#### Extracted information ####
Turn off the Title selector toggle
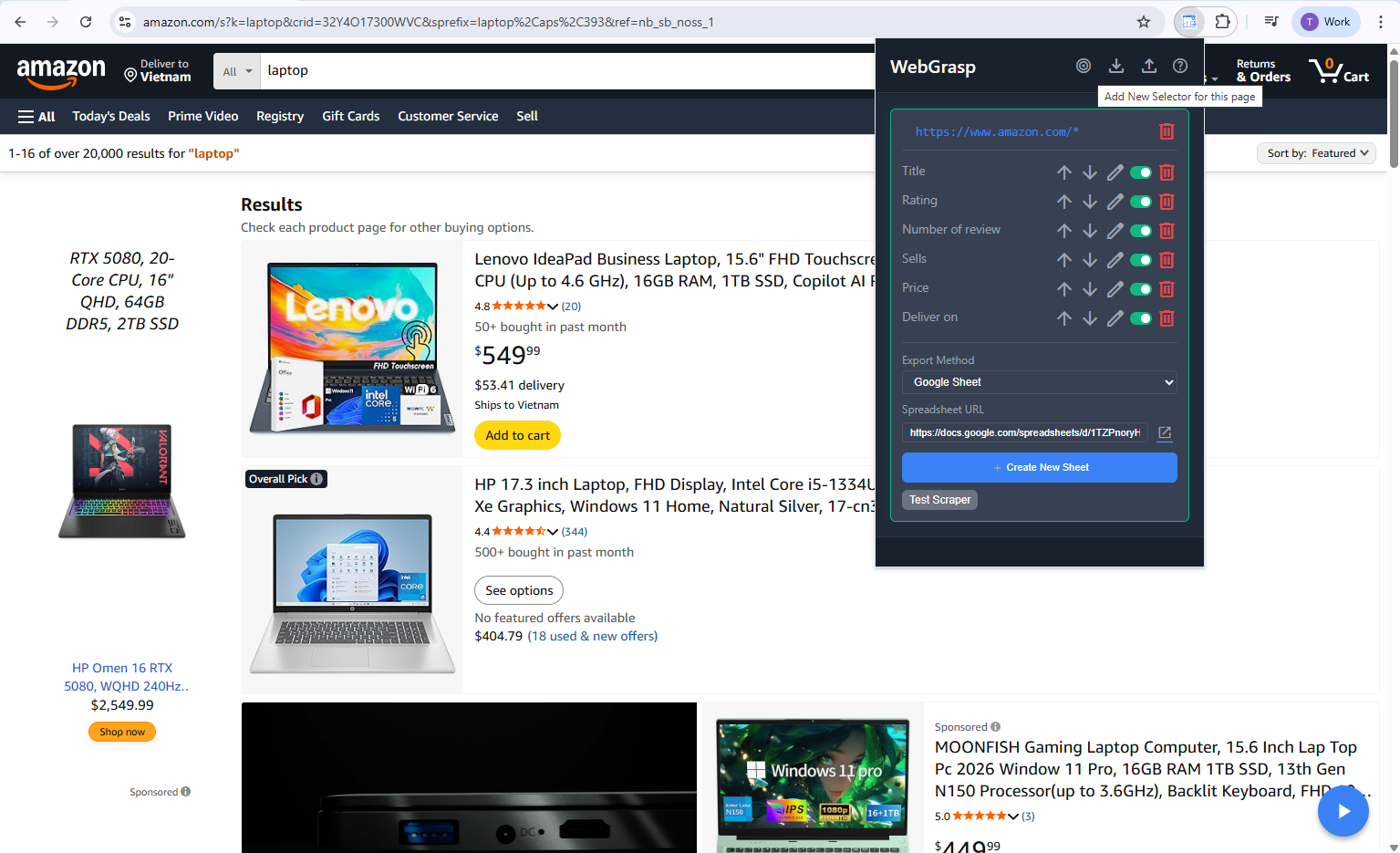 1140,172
####
#### Extracted information ####
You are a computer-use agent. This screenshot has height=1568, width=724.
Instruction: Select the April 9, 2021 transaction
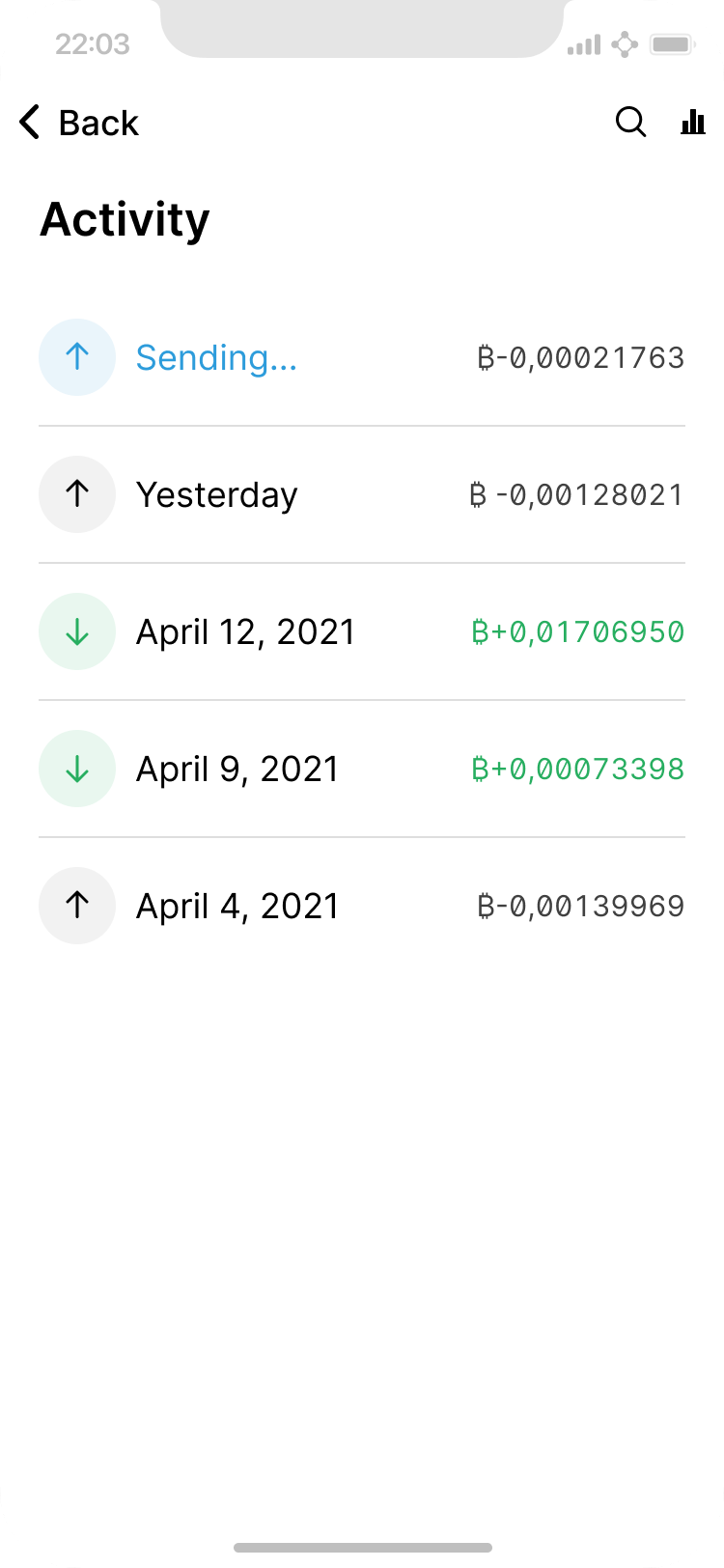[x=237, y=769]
####
[What to work on] Pull out the data starting at the line with "You are a computer-use" and ending at the line with "[x=237, y=769]", both lines included, and repeat it word for word without the pictures.

[Solved problem]
You are a computer-use agent. This screenshot has height=1568, width=724.
Instruction: Select the April 9, 2021 transaction
[x=237, y=769]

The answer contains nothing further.